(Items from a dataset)
=== Section Start ===
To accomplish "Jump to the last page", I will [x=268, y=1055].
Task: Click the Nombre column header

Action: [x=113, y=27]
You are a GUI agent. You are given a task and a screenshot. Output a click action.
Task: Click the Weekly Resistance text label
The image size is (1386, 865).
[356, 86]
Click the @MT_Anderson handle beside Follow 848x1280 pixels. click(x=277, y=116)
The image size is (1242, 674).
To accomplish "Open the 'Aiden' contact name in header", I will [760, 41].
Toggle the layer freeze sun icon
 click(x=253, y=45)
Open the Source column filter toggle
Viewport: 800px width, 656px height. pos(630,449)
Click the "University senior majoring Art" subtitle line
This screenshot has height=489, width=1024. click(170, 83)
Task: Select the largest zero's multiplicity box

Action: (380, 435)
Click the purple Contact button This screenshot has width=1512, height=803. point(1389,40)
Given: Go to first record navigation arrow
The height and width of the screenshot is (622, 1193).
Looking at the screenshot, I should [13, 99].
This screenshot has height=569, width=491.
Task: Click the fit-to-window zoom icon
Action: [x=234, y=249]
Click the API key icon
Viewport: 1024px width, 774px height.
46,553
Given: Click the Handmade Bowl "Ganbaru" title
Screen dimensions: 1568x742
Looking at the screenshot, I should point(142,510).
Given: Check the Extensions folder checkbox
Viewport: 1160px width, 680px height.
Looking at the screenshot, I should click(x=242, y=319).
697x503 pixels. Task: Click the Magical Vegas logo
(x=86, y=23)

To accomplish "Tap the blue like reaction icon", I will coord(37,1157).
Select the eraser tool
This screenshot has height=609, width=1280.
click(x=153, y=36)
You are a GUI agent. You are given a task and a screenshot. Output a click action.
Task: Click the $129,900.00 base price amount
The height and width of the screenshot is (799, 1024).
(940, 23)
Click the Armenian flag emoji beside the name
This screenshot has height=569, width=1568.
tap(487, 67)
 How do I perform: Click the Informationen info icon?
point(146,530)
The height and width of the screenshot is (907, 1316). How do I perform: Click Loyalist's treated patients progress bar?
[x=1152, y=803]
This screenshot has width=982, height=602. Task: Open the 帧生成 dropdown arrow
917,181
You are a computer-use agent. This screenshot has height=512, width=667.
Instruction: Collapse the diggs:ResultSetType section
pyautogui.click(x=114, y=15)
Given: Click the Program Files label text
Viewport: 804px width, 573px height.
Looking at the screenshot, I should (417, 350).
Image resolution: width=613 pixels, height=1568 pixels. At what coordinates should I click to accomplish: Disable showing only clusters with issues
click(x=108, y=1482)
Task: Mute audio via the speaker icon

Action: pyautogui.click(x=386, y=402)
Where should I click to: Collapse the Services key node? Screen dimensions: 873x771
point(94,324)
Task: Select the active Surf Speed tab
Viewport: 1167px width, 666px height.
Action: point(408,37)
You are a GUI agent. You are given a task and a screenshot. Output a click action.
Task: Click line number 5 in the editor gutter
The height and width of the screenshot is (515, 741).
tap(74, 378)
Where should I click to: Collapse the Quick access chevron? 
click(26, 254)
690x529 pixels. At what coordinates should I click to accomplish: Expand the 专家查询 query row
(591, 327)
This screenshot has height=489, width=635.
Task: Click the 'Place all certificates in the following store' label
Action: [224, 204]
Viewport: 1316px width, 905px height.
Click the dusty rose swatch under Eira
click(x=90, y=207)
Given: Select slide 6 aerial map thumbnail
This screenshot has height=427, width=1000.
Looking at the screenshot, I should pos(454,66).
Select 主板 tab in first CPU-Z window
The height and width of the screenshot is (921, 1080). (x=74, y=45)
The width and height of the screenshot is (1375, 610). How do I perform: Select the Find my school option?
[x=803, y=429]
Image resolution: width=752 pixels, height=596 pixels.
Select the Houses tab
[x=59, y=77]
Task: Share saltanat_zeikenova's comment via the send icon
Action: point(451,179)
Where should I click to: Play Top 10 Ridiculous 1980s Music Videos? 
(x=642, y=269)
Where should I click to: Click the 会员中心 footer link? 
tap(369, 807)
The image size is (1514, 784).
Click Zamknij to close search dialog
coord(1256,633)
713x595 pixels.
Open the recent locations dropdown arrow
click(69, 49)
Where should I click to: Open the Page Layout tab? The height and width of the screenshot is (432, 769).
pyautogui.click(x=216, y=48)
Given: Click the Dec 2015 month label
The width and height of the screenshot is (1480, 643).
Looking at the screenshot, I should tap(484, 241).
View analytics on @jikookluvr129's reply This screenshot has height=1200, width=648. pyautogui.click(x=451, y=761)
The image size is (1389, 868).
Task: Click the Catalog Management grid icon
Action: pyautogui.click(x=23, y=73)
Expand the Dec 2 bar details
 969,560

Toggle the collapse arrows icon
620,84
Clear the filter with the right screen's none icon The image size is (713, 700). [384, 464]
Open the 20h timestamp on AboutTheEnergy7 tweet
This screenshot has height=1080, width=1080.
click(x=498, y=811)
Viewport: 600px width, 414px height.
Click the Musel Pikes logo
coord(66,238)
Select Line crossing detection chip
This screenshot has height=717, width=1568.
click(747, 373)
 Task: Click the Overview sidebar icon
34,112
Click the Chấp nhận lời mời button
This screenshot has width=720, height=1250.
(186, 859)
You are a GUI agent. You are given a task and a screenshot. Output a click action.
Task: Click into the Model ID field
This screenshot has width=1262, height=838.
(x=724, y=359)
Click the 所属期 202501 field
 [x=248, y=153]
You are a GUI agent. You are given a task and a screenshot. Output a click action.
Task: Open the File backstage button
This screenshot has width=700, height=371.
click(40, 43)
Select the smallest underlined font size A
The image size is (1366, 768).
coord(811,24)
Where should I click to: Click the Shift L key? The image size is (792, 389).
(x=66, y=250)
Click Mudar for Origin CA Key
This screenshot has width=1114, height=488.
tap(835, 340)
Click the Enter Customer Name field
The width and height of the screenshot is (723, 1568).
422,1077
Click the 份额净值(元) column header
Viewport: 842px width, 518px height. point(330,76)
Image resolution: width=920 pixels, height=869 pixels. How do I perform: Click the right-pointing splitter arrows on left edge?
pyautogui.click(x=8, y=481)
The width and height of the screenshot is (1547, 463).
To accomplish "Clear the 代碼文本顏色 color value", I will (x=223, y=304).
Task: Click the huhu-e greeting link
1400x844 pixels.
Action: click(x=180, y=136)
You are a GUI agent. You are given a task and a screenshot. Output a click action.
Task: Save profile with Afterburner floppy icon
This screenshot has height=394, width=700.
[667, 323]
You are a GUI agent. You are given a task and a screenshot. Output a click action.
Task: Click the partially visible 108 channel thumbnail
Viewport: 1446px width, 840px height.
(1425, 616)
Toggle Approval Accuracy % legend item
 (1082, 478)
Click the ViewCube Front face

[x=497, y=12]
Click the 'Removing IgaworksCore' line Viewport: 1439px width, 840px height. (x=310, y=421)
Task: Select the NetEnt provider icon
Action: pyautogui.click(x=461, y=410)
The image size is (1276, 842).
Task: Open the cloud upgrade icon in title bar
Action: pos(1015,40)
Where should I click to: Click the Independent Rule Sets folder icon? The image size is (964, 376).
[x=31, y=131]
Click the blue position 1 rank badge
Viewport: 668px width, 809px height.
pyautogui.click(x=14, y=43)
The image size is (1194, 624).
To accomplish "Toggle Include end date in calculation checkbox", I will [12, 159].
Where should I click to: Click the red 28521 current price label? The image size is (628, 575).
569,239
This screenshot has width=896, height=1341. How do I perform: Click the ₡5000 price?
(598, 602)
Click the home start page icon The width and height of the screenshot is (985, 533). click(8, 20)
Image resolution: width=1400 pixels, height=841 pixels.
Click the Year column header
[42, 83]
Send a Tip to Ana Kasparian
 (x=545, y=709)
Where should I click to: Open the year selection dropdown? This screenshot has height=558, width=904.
=== Section End ===
● **Instructions to follow**
All lines of the records above that carry the word "beside" should be listed.

● **Answer**
Click the @MT_Anderson handle beside Follow 848x1280 pixels. click(x=277, y=116)
Click the Armenian flag emoji beside the name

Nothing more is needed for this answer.